This is my “free day,” and yet I have 29 in-class journals to mark, a final exam to print and photocopy for tomorrow, a spreadsheet of Saturday departure-groupings to collate, a group-lunch restaurant contact to ping, and of course some laundry to do.  My peculiar way of doing these courses is partly to blame, I know: those blue books are my way of making students engage in the readings every day of class, and in doing so I conduct a slow-motion dialogue with each one.  The blue books also provide me with blank lined paper for the final exam, I should add, as I have almost run out of the 200-sheet block of narrow-ruled A4 that I bought in London and used for the other two essays they wrote—another oddity of mine, that I prefer to have consistent sized paper to staple together when I work my way through a stack of essays—otherwise, one gets everything from tiny 4 x 6  spiral-bound sheets to whatever backs of handouts they happen to have ready to hand, and my borderline OCD tendencies just find that abhorrent.  It’s so odd to look at these things that I do from a distance, with a bemused smile; “it’s worked so far, why change it?” seems acceptable to me, as long as it is not too obnoxious.  Yet at the same time I am acutely conscious that in my journaling I am perfectly willing to snipe at people who are not willing to change their behavior or patterns of reaction / response; I suppose I justify my hypocrisy by judging my own fussiness more harmless or inconsequential…

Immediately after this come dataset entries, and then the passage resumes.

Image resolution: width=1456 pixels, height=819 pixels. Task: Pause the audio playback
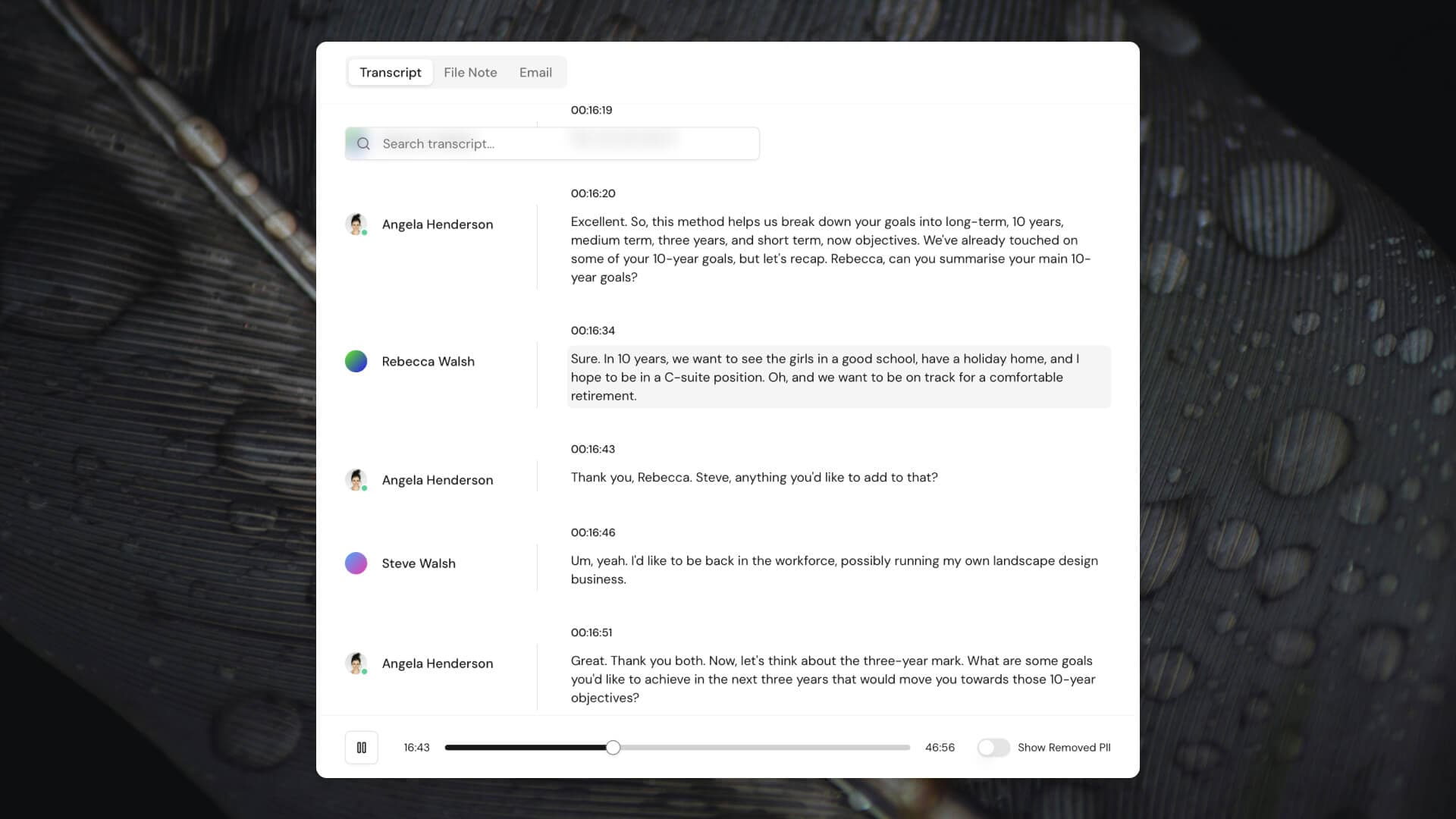click(361, 748)
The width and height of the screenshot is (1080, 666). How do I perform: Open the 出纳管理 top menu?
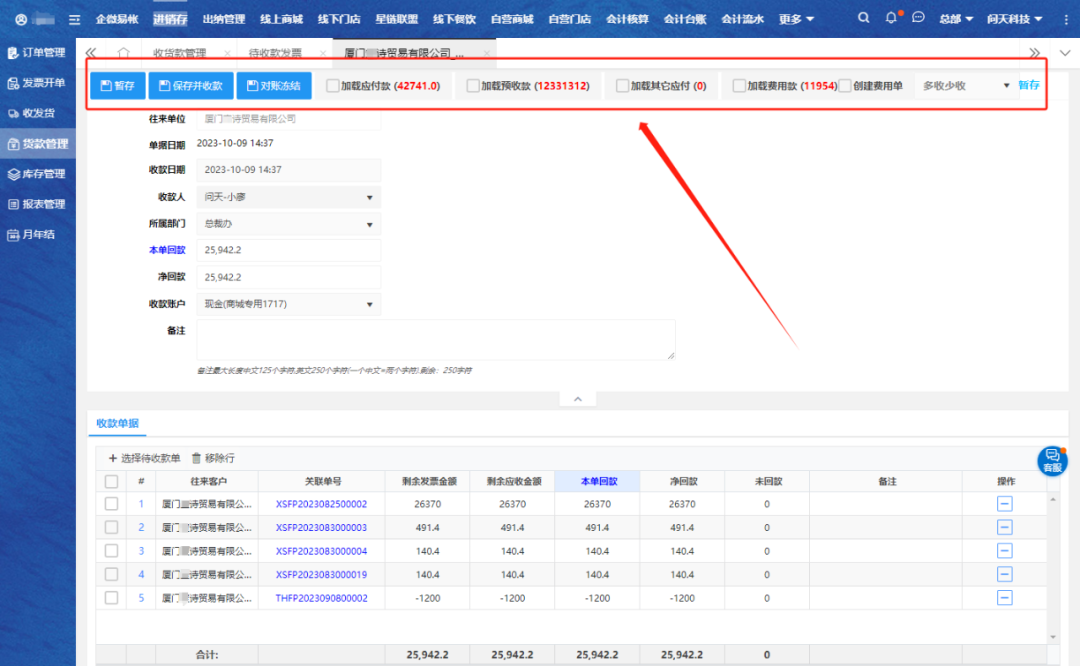[223, 19]
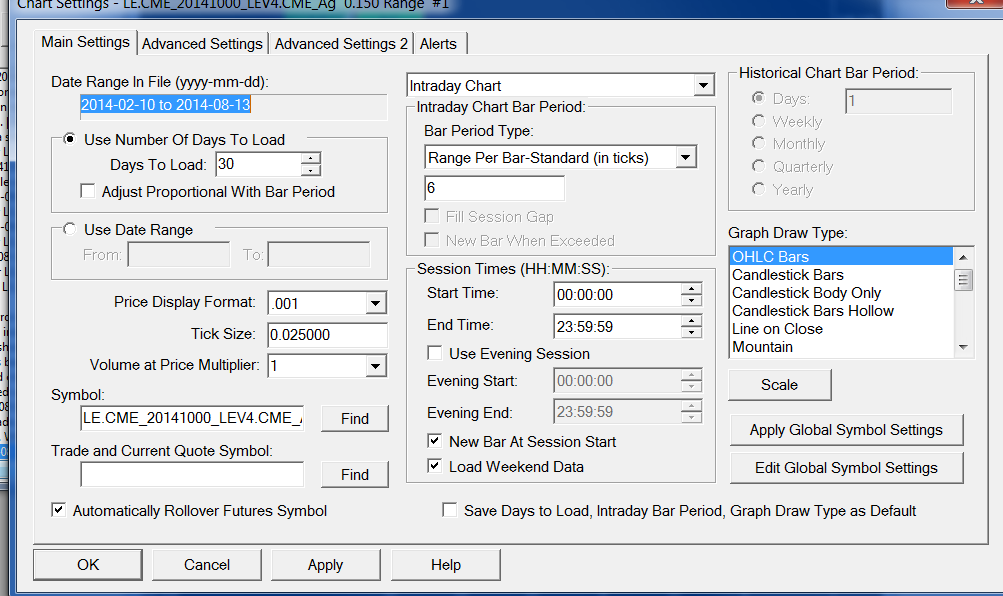
Task: Expand Volume at Price Multiplier dropdown
Action: pyautogui.click(x=375, y=367)
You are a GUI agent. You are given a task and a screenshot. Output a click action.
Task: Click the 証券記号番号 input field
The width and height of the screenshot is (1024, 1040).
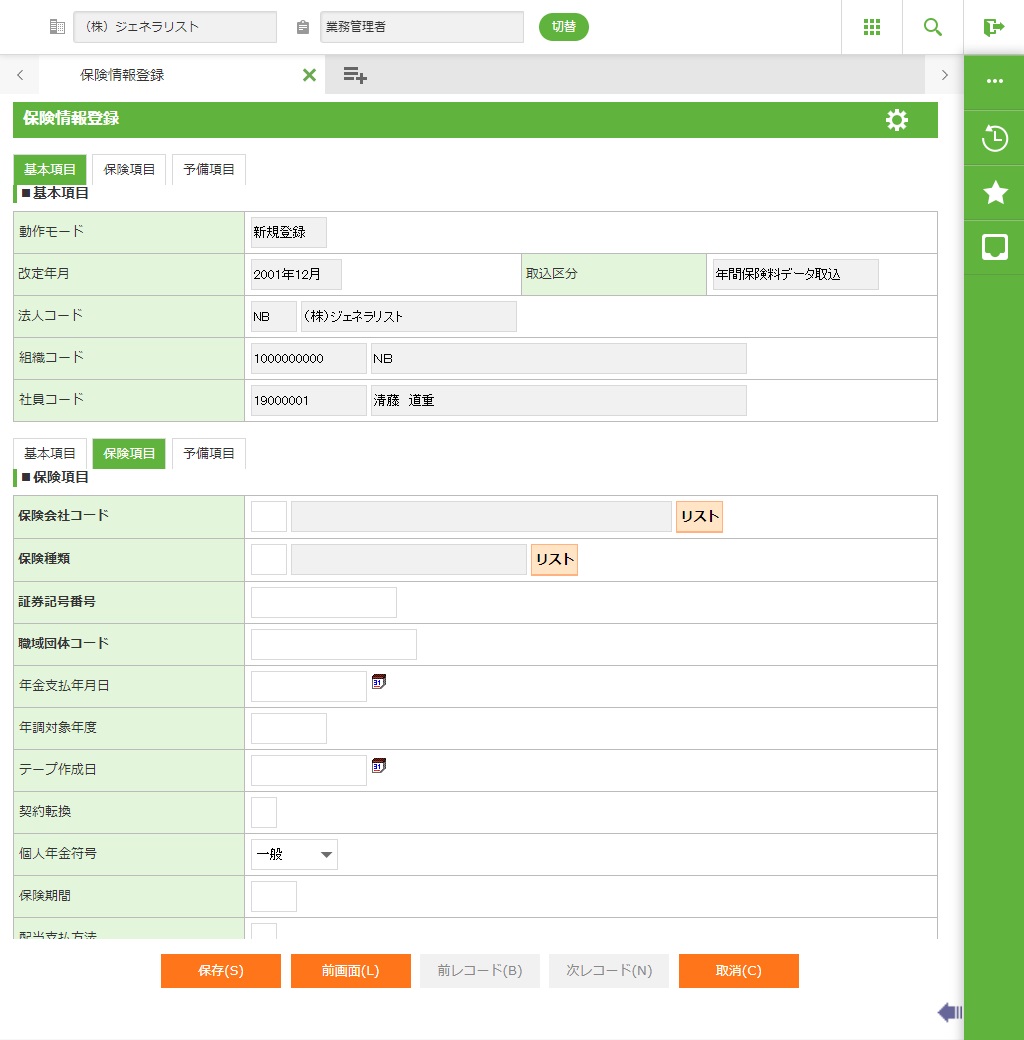(324, 603)
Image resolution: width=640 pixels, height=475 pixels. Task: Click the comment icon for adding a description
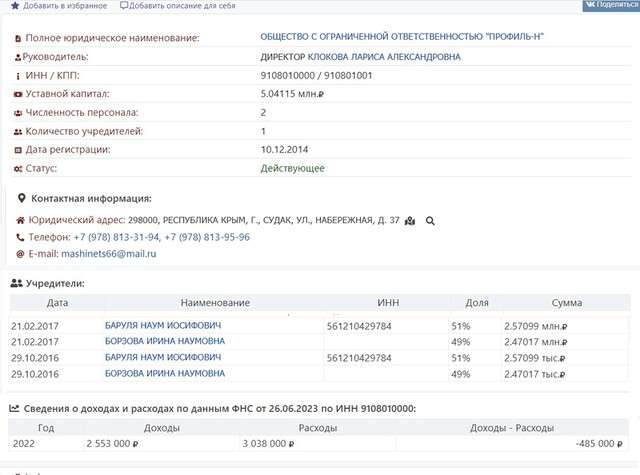coord(124,5)
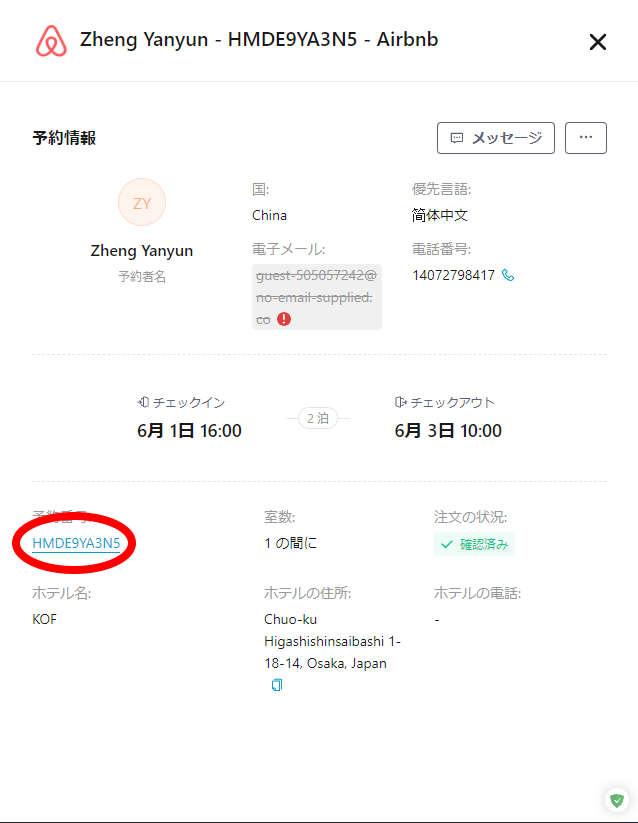Open the three-dot more options menu
Viewport: 638px width, 823px height.
coord(586,138)
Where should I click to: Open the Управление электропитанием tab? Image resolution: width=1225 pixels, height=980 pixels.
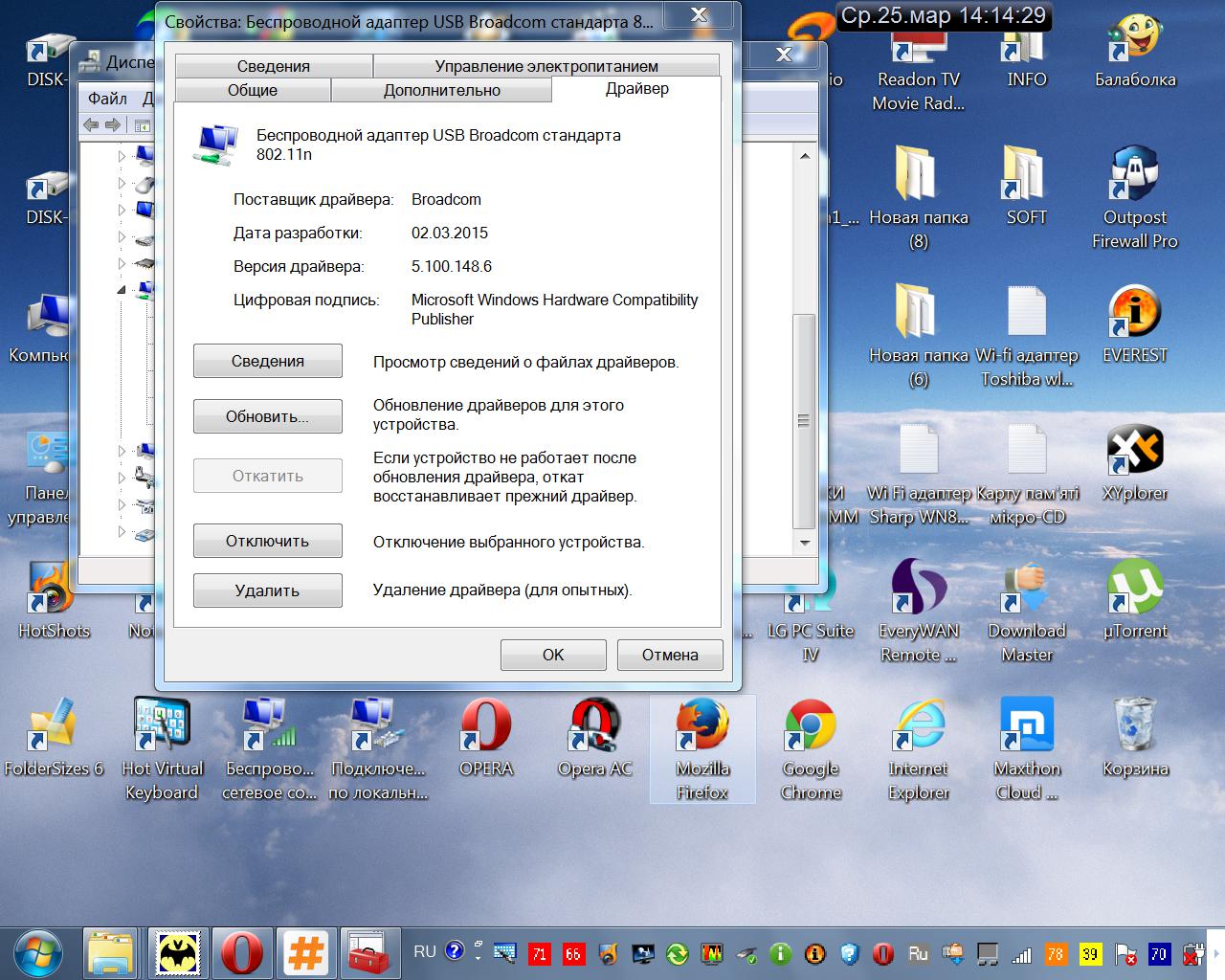(x=546, y=66)
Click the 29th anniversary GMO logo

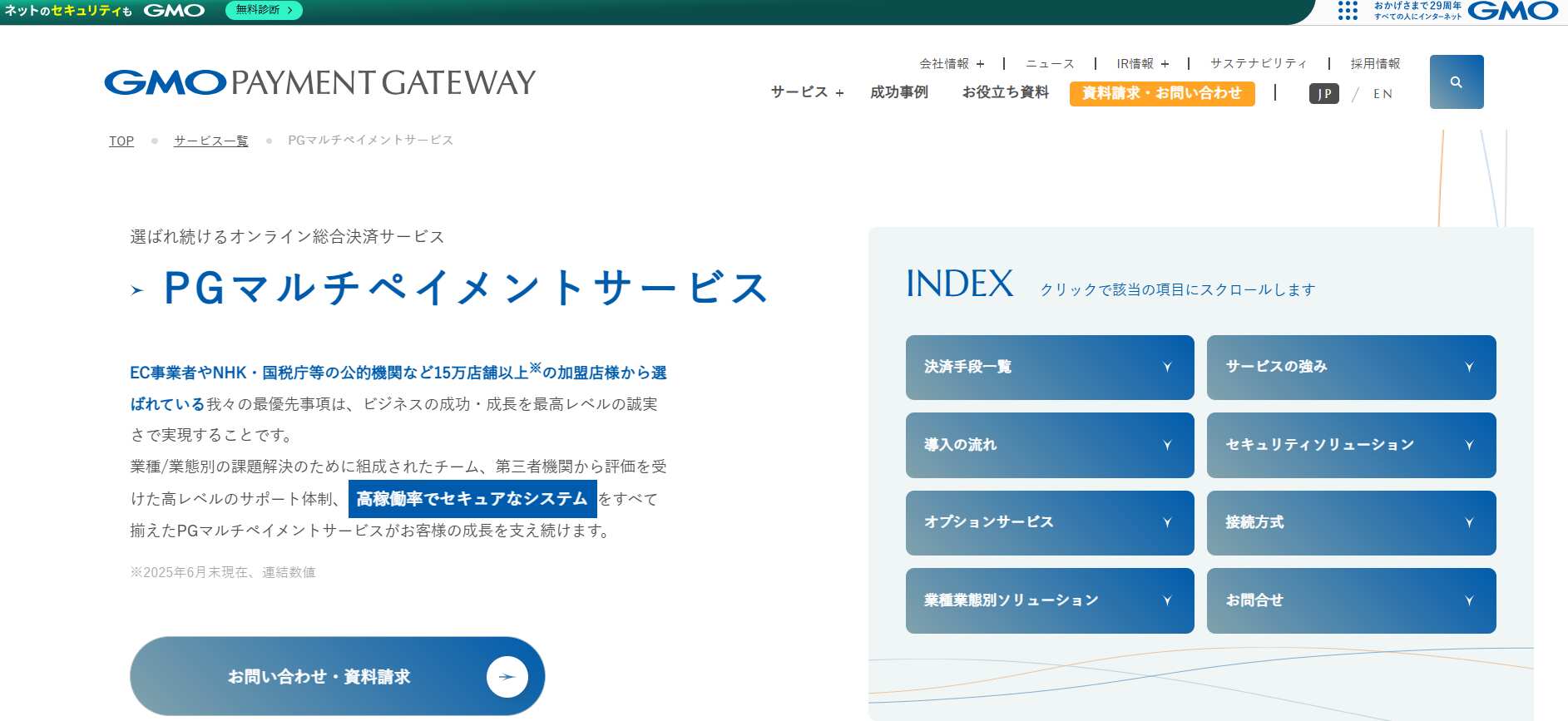1512,11
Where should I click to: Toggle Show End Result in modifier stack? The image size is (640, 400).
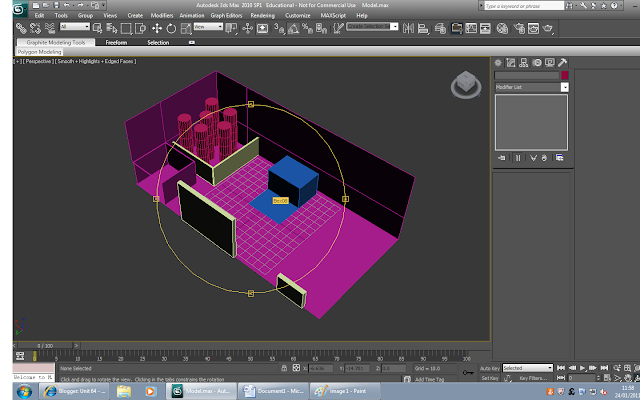click(518, 157)
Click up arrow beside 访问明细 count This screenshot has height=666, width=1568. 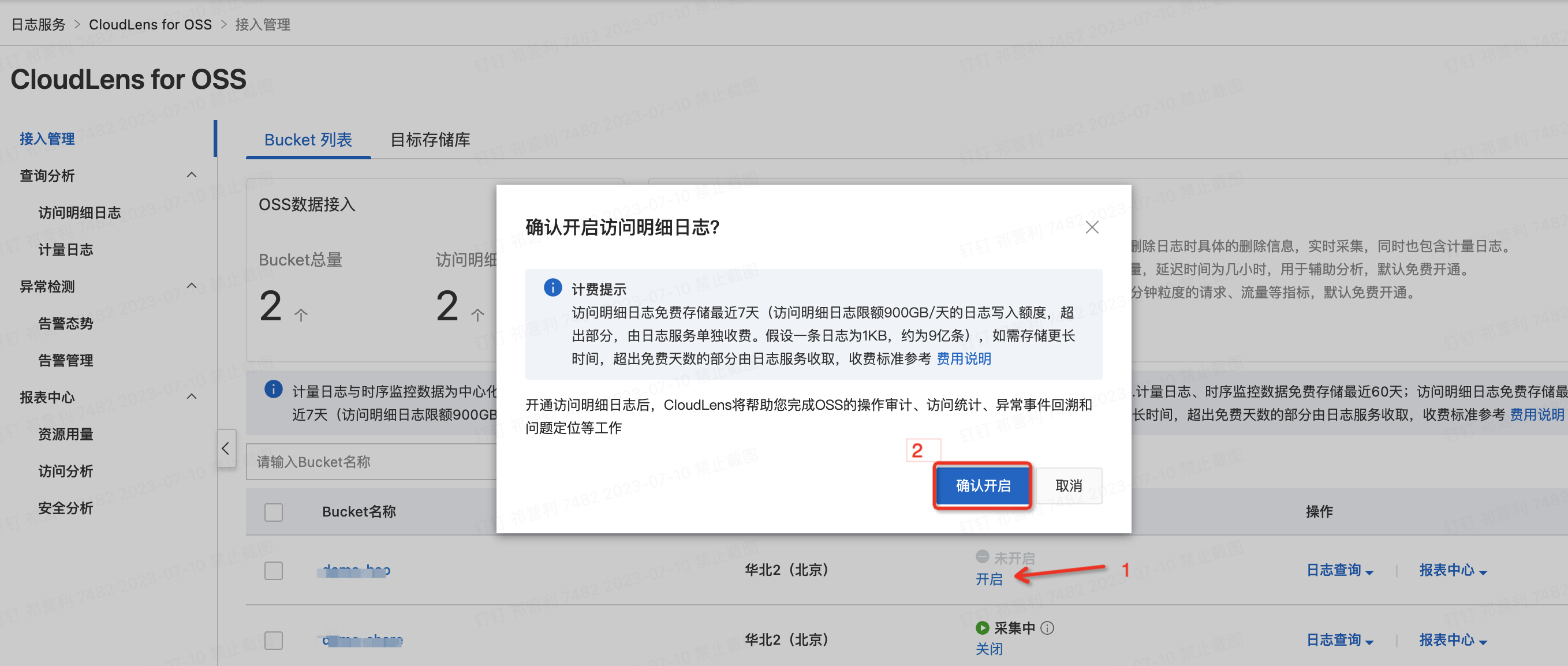coord(477,315)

I have been more transparent about my scheduling than usual, having been burned in the past by students who felt they did not understand how the program was put together.  This week in Rome for example was circumscribed in some strange ways.  We arrived on Friday morning and had a walk-around, interestingly following the exact route of many Grand Tourers, into the city through the Piazza del Popolo, then up to the edge of the Pincian Gardens to get an overview of this city and establish reference points (thank you St Peters and the ever-visible Vittorio Emanuel monument!), then over to the top of the Spanish Steps and down to Spagna, where a bunch of people bailed for lunch and a hardy dozen kept on with me to the Trevi Fountain, the Pantheon, and the Piazza Navona in the baking heat.  I left them there with the orientation of the Piazza showing them how to walk due north and get to Cavour and the the differently-named continuation of their street.  That evening I walked with Dana to the Aventine Hill so she knew the route too, enjoying the keyhole view of St Peters, and then having a dopey dinner on the river at a purportedly Tex Mex place, before following the river home.

Saturday was our day to visit the Forum and Ancient City—Dana and I had checked out the voucher-to-ticket sitch on our way to the Aventine the evening before—and I ended up skipping that attraction since I still had not touched the essays on Versailles that they had turned in before Les Houches, along with the journals they’d written on Shelley’s Vale of Chamouni.  That day was basically just hole up in the air conditioned splendor of this place and work through the piles, trying to conjure the same doggedness I do when I have a big day of work at Inverness or Tahoe.  That right there is an interesting exercise, to treat paper-marking as a professional skill akin to joist-setting or drywall-mudding or redwood-milling or shingling or tree-felling, the same sort of “make little ones out of big ones” attitude or excitement or feeling of anticipation, instead of getting intimidated by the size of the to-do pile.  I had the temptation of watching the Tour de France individual time trial, as well as some women's euro cup soccert, but I rationed myself, and finished the last blue books around midnight.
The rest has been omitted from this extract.